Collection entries
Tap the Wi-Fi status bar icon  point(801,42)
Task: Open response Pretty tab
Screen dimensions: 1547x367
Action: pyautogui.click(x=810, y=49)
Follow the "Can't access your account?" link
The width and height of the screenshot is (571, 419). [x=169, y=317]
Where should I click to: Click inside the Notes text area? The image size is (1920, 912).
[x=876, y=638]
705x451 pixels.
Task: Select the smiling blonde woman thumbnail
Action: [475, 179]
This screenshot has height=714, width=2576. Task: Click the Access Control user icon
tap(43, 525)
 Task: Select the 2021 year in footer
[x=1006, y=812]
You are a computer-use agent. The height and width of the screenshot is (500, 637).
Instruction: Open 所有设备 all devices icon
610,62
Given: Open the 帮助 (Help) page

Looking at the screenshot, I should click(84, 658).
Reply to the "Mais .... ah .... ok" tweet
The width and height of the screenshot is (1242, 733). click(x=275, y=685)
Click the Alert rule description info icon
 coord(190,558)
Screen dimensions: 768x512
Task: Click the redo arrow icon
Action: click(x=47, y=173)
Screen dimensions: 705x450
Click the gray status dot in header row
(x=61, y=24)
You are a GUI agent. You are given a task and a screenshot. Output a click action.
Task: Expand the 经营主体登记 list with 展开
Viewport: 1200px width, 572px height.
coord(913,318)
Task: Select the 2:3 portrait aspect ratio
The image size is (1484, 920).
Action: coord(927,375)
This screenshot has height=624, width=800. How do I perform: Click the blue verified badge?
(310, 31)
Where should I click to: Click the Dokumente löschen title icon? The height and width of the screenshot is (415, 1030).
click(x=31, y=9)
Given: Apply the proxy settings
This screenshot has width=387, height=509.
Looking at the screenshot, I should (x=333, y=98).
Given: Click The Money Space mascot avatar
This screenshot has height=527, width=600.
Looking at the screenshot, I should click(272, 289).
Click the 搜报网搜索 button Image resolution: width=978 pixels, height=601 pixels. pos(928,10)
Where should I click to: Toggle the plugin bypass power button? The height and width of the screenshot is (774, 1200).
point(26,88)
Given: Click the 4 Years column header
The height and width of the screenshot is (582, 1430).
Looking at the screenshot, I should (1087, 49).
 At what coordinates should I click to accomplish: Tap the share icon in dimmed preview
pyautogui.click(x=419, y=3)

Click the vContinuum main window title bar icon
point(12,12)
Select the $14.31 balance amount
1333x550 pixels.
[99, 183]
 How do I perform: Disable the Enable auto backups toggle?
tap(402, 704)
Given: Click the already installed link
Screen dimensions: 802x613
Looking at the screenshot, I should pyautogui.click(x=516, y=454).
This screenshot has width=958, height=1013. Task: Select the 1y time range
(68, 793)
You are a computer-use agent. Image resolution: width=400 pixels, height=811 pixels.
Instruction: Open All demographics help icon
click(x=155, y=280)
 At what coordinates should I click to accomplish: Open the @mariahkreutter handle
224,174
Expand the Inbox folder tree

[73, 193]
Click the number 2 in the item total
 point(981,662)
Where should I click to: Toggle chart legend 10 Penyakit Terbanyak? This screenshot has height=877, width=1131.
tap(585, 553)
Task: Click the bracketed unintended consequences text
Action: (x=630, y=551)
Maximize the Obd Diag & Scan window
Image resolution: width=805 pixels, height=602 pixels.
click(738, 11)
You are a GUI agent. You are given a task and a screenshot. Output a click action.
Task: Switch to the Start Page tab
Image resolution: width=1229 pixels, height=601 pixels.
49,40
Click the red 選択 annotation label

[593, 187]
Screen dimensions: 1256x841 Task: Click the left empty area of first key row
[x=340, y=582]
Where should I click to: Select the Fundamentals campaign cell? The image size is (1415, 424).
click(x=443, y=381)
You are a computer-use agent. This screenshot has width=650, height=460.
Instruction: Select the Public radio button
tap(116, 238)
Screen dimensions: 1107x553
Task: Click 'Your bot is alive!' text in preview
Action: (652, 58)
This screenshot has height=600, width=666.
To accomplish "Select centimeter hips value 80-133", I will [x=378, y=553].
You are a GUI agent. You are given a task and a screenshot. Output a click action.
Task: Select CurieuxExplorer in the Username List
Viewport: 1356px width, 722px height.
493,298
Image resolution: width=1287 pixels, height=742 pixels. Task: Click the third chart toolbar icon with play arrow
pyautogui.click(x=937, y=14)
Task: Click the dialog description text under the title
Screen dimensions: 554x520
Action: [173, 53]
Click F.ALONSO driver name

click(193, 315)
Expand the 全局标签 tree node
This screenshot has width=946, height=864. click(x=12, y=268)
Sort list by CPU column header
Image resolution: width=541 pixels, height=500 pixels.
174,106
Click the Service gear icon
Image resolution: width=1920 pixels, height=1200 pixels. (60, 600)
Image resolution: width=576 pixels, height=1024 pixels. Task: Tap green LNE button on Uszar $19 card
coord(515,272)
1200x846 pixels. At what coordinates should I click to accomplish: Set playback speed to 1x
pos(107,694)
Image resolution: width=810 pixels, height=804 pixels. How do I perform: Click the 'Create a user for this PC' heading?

Work to be completed: Each line that holds the string "computer" is to be copied from the entries above.

Solution to the exercise:
You are a computer-use agent. The height and width of the screenshot is (500, 637).
You are a computer-use agent. Image resolution: width=400 pixels, height=811 pixels.
You are a computer-use agent. This screenshot has width=650, height=460.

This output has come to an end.